▸ Goal
Copy the lines starting at the one that contains "Open the Terminal" and ending at the one that contains "Looking at the screenshot, I should click(302, 408).", and reproduce them without any changes.

** start Records **

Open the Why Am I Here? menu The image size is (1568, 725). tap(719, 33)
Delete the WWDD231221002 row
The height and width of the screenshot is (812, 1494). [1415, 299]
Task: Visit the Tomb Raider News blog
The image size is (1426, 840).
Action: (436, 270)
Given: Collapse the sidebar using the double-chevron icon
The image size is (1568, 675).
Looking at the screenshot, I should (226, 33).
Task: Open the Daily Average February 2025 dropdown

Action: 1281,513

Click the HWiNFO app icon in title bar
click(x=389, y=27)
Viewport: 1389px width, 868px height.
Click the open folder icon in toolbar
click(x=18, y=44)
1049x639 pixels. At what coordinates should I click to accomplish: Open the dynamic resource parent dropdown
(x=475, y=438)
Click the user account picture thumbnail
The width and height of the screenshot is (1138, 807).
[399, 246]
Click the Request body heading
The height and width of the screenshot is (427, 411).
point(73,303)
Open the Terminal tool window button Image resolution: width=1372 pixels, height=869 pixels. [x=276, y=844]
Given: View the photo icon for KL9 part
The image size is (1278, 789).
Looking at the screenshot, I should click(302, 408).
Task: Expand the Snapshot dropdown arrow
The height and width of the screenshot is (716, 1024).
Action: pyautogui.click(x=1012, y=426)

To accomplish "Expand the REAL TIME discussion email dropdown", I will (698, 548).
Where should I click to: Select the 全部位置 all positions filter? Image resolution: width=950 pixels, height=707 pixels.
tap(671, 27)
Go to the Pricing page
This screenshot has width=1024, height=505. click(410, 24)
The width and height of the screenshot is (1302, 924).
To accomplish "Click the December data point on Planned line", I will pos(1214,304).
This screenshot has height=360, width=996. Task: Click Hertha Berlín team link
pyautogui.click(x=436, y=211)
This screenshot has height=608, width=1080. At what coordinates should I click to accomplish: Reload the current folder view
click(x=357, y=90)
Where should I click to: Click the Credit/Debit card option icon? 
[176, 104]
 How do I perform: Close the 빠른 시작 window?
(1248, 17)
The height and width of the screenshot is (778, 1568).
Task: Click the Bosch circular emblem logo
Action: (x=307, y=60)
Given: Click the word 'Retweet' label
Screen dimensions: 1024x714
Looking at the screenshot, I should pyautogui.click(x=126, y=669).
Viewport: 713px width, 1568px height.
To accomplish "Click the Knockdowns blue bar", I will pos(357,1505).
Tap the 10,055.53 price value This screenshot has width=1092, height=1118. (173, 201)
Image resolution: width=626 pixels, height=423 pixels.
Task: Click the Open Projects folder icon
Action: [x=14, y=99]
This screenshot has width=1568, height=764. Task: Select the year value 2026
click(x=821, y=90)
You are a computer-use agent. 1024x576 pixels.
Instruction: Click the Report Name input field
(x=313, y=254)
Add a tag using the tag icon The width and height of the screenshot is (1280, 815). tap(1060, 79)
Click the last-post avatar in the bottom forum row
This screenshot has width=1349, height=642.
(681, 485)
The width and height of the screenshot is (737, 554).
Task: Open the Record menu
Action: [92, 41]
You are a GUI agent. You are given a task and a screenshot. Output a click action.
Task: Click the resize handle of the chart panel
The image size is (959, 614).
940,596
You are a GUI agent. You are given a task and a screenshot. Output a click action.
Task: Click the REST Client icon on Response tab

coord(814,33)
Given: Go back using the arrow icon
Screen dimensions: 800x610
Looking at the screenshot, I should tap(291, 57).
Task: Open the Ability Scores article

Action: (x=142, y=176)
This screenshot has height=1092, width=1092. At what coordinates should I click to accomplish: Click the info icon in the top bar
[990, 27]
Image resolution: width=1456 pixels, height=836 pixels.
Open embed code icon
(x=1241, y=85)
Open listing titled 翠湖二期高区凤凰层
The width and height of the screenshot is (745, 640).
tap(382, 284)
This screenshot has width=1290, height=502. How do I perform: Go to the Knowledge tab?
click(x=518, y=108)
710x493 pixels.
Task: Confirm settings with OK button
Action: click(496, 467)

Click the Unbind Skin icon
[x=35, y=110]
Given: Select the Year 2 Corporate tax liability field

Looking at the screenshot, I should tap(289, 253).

** end Records **

▸ Right answer
Open the Terminal tool window button Image resolution: width=1372 pixels, height=869 pixels. [x=276, y=844]
Given: View the photo icon for KL9 part
The image size is (1278, 789).
Looking at the screenshot, I should click(302, 408).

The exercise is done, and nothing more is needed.